The causative agent of the COVID-19 the pandemic, SARS-CoV-2, has caused loss of incomes, economic crises, morbidities, and loss of life worldwide. Here, we describe the virus and review state-of-the-art information about the processes it utilizes to enter and reprogram the human host machinery. We detail research on early infection using evidence from patient samples, organoids and cells, and non-human animal studies. Each of these has limitations but taken together provide unique observational and mechanistic insight on SARS-CoV-2 infection.

COVID-19 is a pleiotropic condition. Viral insults and subsequent cellular metabolic adaptations differ in the context of cell-type, genotype and environmental influences. Thus, much of what we have presented applies to specific cell types and contexts, and we have attempted to cover these contexts.

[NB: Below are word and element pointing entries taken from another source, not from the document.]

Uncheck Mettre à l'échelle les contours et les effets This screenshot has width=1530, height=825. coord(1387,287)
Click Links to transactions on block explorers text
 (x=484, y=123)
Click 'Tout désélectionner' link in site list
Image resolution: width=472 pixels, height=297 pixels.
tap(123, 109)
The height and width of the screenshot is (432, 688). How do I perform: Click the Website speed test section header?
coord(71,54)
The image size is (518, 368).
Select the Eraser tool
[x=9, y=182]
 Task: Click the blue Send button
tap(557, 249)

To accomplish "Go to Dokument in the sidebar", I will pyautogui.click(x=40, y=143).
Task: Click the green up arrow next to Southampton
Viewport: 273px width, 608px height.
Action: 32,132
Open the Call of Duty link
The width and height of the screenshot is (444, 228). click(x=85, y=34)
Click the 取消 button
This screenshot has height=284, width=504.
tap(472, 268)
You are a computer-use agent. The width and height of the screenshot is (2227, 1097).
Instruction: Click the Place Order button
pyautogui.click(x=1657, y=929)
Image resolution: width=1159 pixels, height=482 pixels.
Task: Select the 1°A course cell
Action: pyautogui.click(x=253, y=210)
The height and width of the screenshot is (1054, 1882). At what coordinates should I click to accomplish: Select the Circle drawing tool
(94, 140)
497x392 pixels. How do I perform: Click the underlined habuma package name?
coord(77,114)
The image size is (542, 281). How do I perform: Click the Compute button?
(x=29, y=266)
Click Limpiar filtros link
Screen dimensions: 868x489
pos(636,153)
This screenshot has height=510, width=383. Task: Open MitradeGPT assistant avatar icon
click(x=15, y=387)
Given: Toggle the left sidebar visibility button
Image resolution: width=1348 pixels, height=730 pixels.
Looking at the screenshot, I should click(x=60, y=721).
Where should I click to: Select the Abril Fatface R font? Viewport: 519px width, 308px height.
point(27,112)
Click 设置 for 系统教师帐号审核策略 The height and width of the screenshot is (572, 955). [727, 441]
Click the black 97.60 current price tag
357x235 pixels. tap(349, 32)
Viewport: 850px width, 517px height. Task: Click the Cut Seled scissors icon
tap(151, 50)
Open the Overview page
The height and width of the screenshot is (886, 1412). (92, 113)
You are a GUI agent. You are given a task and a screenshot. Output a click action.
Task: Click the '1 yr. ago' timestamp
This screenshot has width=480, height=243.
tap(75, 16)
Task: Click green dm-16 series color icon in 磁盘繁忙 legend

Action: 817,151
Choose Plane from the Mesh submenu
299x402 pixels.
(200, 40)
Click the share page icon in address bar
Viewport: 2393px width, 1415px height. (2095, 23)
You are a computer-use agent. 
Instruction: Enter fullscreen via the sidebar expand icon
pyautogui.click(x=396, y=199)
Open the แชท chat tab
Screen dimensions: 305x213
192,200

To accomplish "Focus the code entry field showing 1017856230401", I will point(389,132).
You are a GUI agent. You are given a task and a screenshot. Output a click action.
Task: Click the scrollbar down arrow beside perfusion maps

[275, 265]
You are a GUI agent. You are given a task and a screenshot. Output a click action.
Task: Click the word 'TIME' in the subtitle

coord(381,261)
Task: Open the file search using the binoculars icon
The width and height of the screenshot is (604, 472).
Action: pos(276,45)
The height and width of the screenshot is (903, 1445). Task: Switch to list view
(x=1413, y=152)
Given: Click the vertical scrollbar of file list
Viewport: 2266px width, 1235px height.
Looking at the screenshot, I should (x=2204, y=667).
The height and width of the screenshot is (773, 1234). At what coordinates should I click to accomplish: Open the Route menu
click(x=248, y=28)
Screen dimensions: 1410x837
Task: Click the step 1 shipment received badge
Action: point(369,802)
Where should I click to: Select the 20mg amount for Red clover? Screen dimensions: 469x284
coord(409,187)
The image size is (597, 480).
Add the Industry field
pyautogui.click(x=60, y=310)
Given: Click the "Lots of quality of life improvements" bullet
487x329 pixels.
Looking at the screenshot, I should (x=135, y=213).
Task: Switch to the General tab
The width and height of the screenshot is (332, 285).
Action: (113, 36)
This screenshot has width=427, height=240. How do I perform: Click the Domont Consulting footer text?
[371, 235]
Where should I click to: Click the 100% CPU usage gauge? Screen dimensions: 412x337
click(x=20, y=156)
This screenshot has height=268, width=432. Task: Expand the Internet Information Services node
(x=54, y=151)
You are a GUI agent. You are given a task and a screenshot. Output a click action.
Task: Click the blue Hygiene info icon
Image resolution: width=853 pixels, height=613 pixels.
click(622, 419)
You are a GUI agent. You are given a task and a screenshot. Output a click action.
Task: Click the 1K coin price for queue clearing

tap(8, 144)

Key avenues of future research on SARS-CoV-2 infection and propagation include: 1) defining the mechanisms of how the virus enters cells, and the protein and receptor molecules that are critical to this process; 2) elucidating the dynamics of how protein machinery is captured and retrofitted for viral purposes in a cell-specific manner; 3) understanding how the host genetics and environment can affect the ability of the virus to infect; 4) understanding the impact of SARS-CoV-2 on glycolysis and oxidative phosphorylation; and 5) revealing how the mitochondria adapts to ultimately shift its physiology from steady-state.

In the best-case scenario for the SARS-CoV-2 virus, infection leads to a cascade of intracellular adaptations in which multiple networks are remodeled, from transcription to metabolism to signal transduction, shifting the invaded host cell from its original physiology into a SARS-CoV-2 replication system, and causing the emission of new viral particles and signaling molecules. The subsequent disease events will reverberate across the body’s cells and organs. This will be the subject of our Part 2 review (in preparation).